Who created the duplicate?
I regularly post content on social media channels like Facebook and LinkedIn. A lot of the time, I’ll post the exact same post in 5 different places. Each of those posts work for me. I mean, they operate as a lead source equally and I don’t really care which one works better than another, so long as one works. In the case of social media posts, I can’t use the canonical tag because I’m not in control of the head of the HTML document. The social media platform controls that. So canonical is a strategy I can’t use to signal a preferred page. And I don’t even really care. That’s because no matter which version gets found, I’ve presented my value proposition, a link to my page, a way to contact me, a reason to contact me, or maybe some other conversion method and elements, and I’ve effectively spread my eggs between several baskets.
In cases where someone re-shares or re-tweets my content, it still works as a lead source for me, but now I have even more duplicates. I actually want that to happen, because each duplicate might rank for slightly different reasons and slightly different searches, plus Facebook, Twitter, Google+ and LinkedIn all have their own search engines. Now I am listed in a bunch of different search platforms with multiple chances of getting found, contacted and hired. Yay!
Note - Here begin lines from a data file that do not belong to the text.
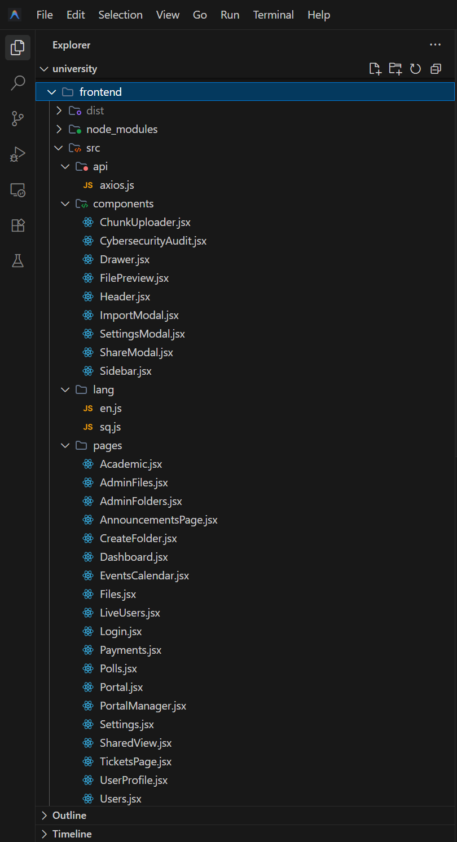Refresh the file explorer
Viewport: 457px width, 842px height.
(x=415, y=68)
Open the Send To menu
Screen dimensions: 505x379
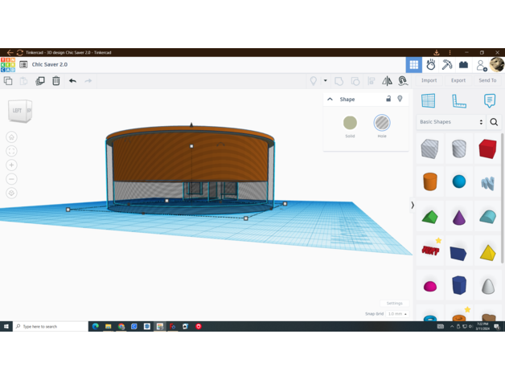click(487, 80)
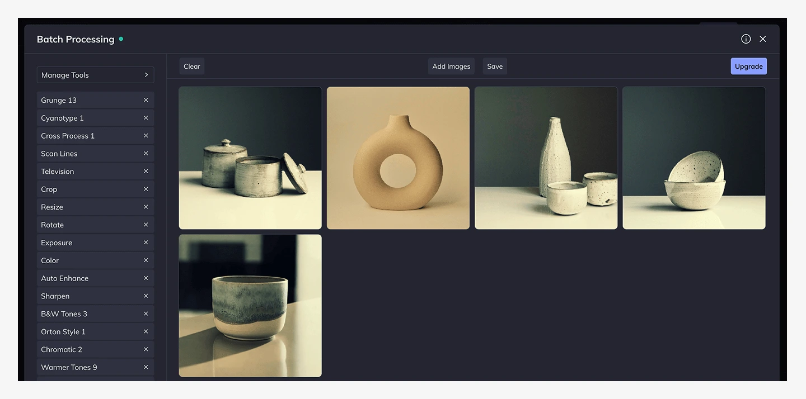This screenshot has height=399, width=806.
Task: Close the Batch Processing dialog
Action: (762, 39)
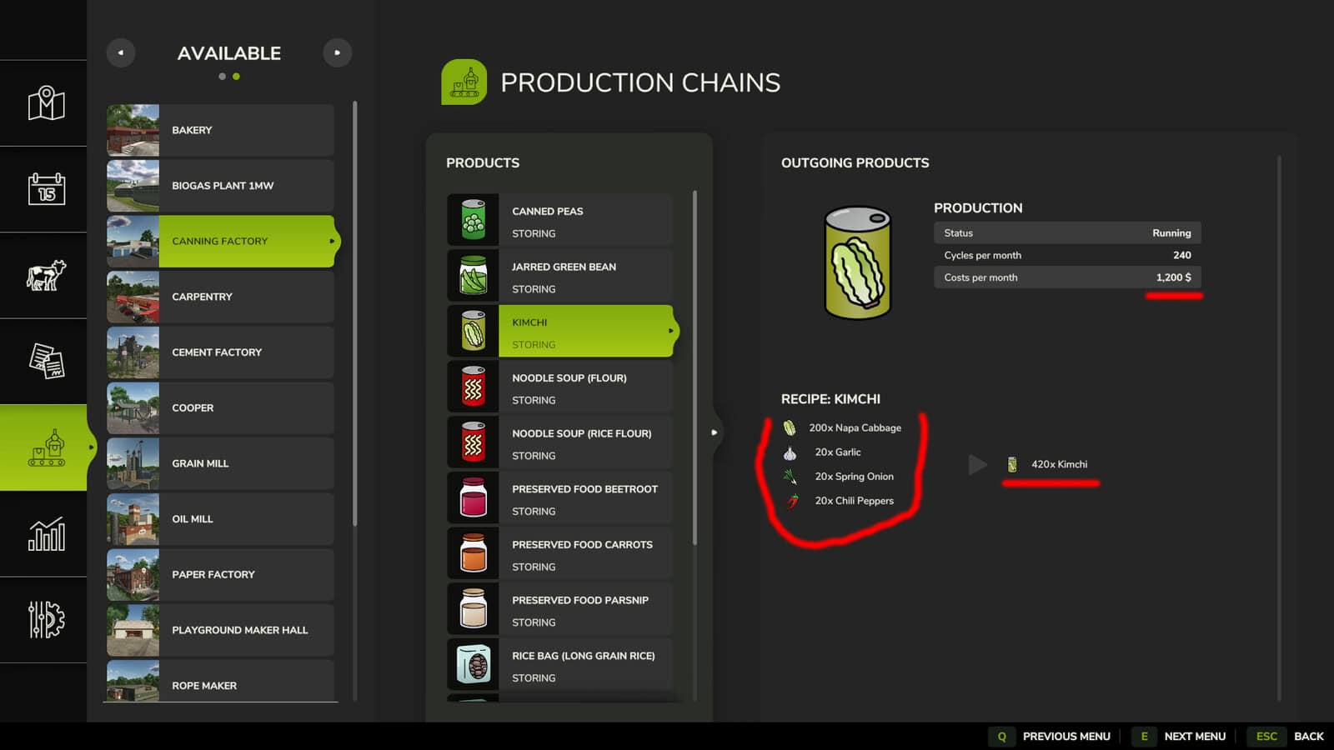1334x750 pixels.
Task: Click the products list scrollbar
Action: click(x=695, y=367)
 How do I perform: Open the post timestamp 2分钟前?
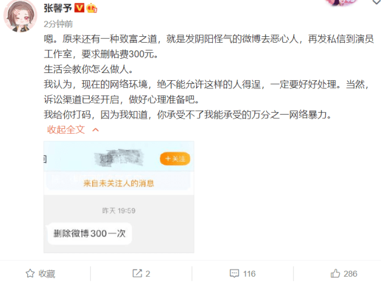58,24

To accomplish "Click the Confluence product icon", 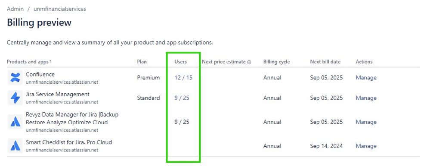I will pyautogui.click(x=15, y=78).
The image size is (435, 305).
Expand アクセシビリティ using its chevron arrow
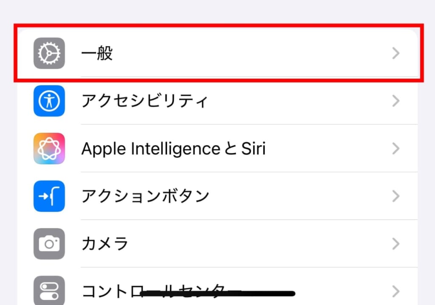pos(396,101)
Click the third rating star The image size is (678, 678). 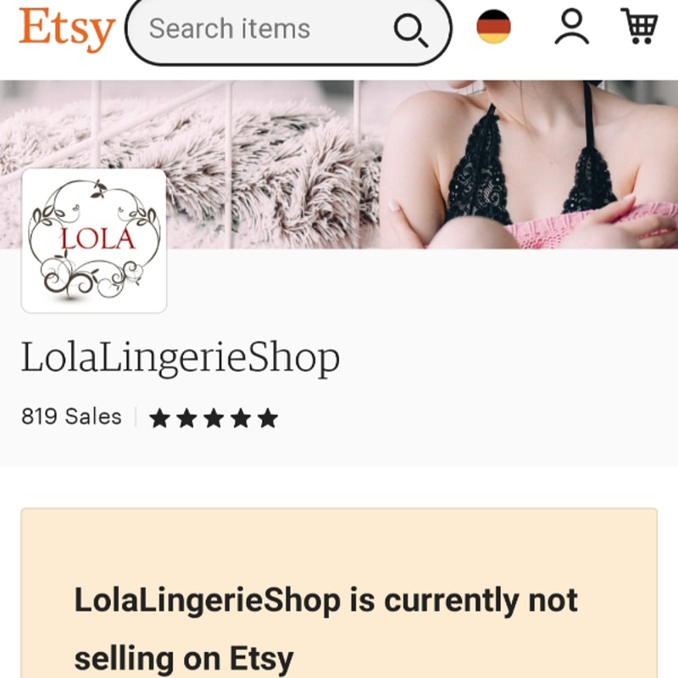[x=214, y=418]
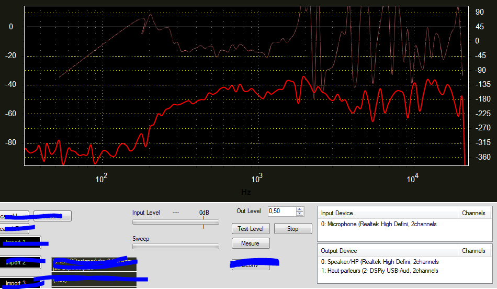Click the Import 3 button
The width and height of the screenshot is (497, 289).
pyautogui.click(x=20, y=283)
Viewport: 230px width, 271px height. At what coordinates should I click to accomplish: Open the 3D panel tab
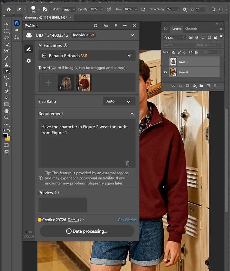(166, 29)
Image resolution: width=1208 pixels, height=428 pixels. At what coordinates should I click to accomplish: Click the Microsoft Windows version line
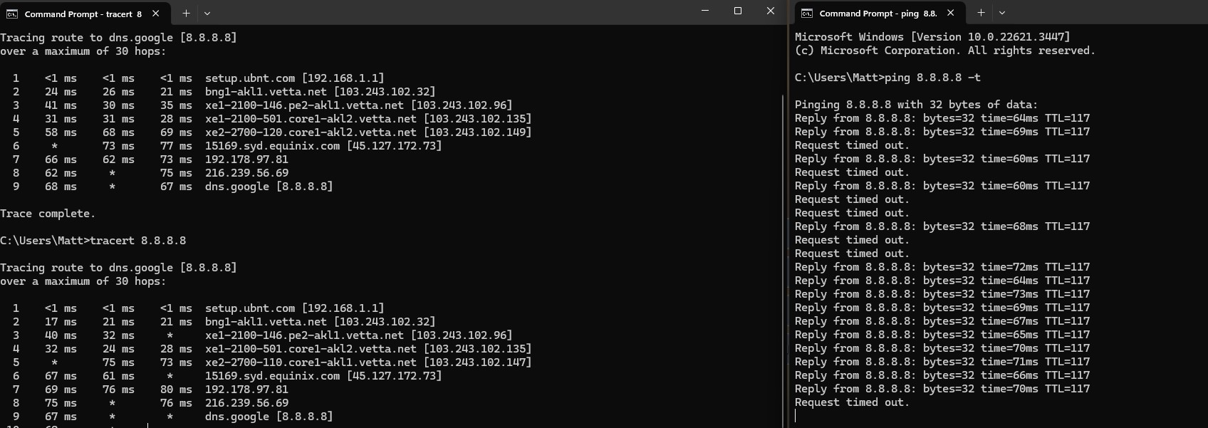[x=932, y=37]
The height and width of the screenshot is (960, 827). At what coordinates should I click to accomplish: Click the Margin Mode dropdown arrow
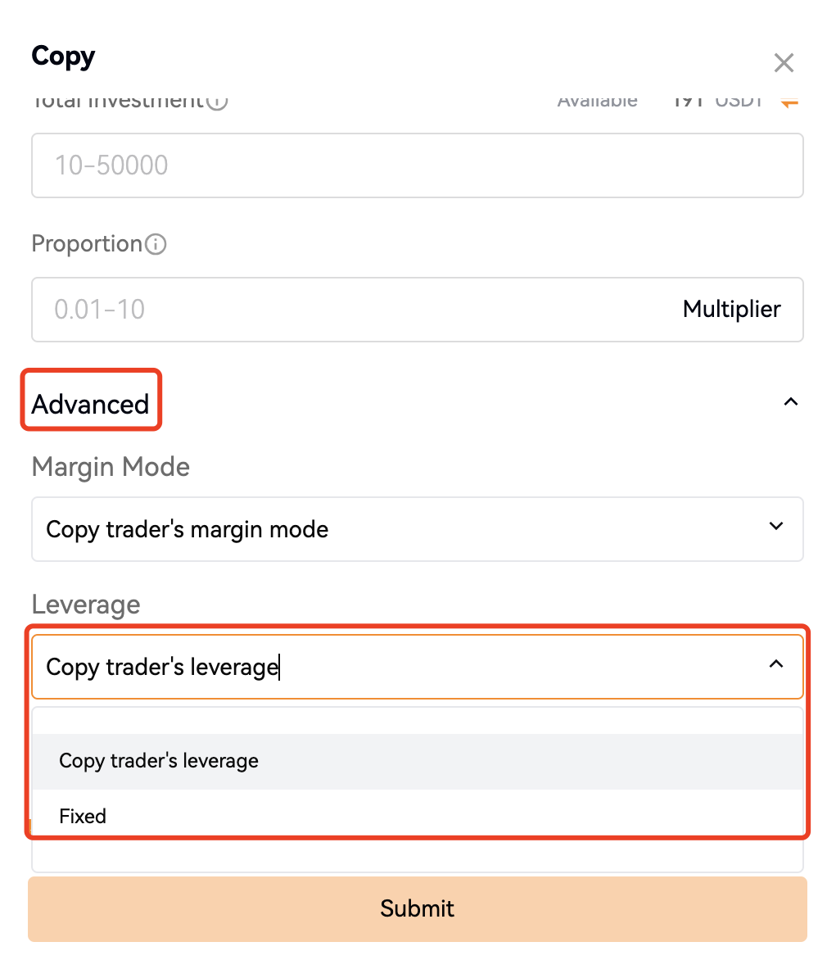(776, 527)
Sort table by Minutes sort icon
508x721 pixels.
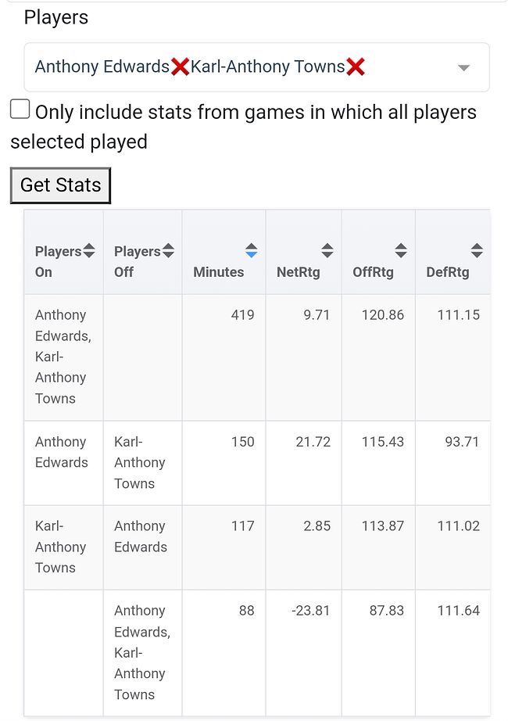[x=251, y=251]
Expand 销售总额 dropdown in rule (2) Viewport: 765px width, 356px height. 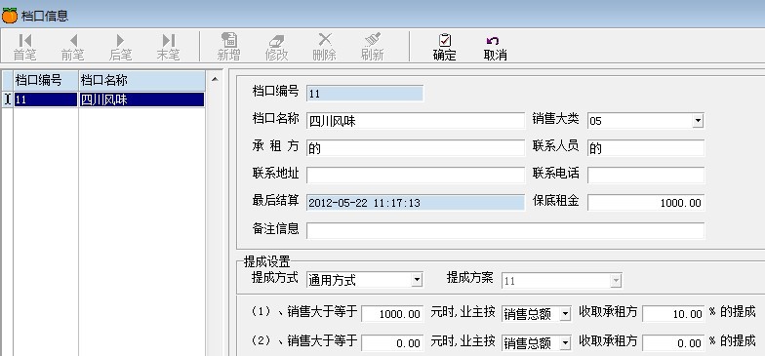tap(565, 343)
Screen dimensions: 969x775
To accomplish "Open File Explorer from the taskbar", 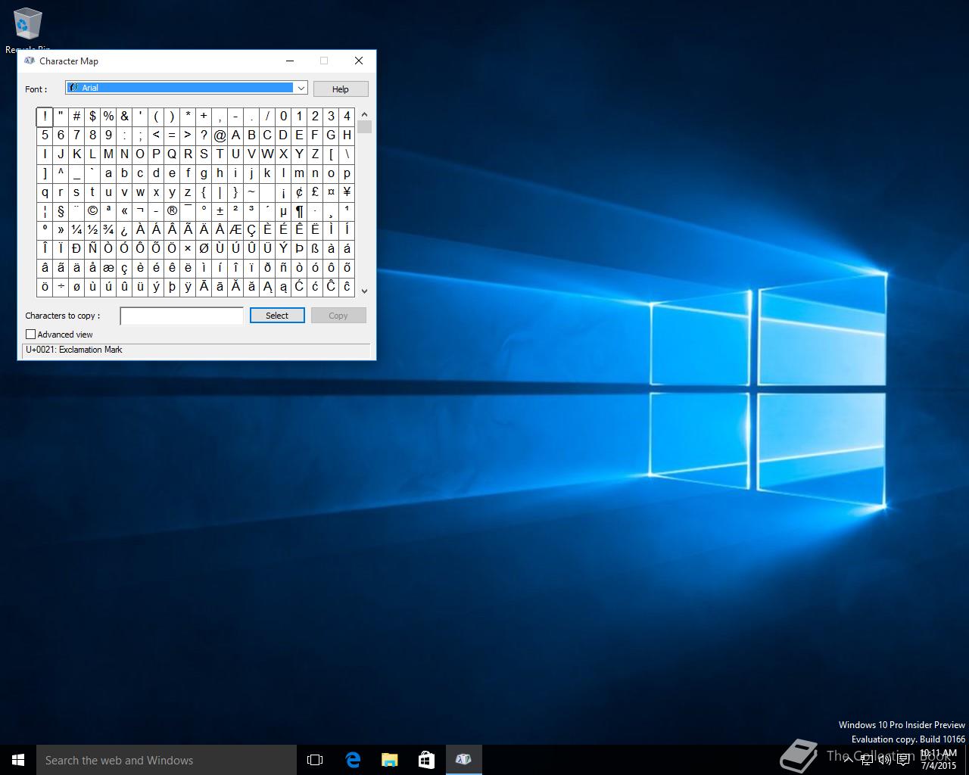I will click(x=389, y=760).
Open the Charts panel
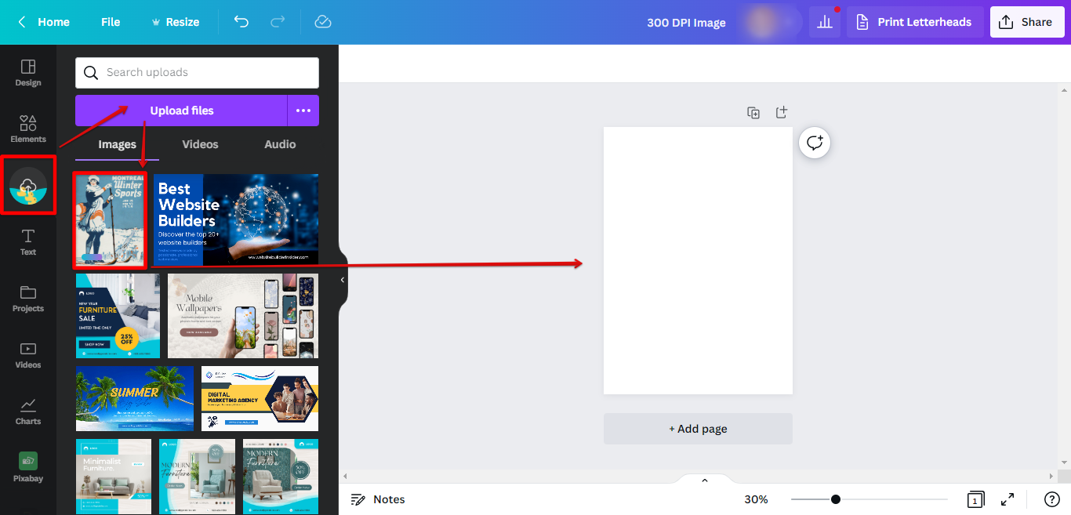Viewport: 1071px width, 515px height. point(27,410)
The only reason I (sometimes) don’t want my content duplicated:
When someone grabs content from my website and claims it as their own, they are stealing from me. I don’t appreciate that, and nor would I want them getting creative credit for the content. Worse still, I really don’t want Google presenting their version of the page over mine. Can that even happen? Yes. Can Google detect which page has the original content? Possibly. Their algorithm is smart, but I noticed it doesn’t care about which page was live first and depending on crawl limitations, it might not have detected that anyway. It only cares which page has an edge from the user perspective, and it might not be mine.
In cases where your content does get ripped off, you can file a complaint with the Digital Millennium Copyright Act (DMCA) to have the offending page removed from Google search. If the thief is local, you might also be able to prosecute under local copyright or intellectual property laws, but that might prove expensive. Just look at it this way: duplication is a form of flattery! Obviously someone deemed your content worthy of using it themselves. If it came to a battle for writing content, I can pump out 2000 word articles in just an hour or two. The content thief can probably only copy and not create. Not much intellect required there, so I like to see the ripped-off content as a compliment to me as the content creator and just not bother stressing too much over the theft issue.
BTW: The DMCA is a US-based authority, but since Google is a US company, these two work together to help mitigate content theft, even if you are not located in or laying a complaint from the USA.
Clearly from my content above you can see I don’t really worry too much in the “duplicate content penalty” if it exists. I just believe that if the duplicate page has slightly favourable factors to gain rank, it will render in favour over other duplicates. But a different duplicate from the same set can render if it is slightly favourable for something else. I don’t believe this should be viewed as a penalty. And, if the duplicates use canonicalisation to point to a ‘master version’, then the master version will render in search. Google supports cross-domain canolicalisation too, so people using your content can even mark their copy of it with a canonical link pointing to your website and I often do this when I place identical content on two or more of my websites. I practice exactly what I preach.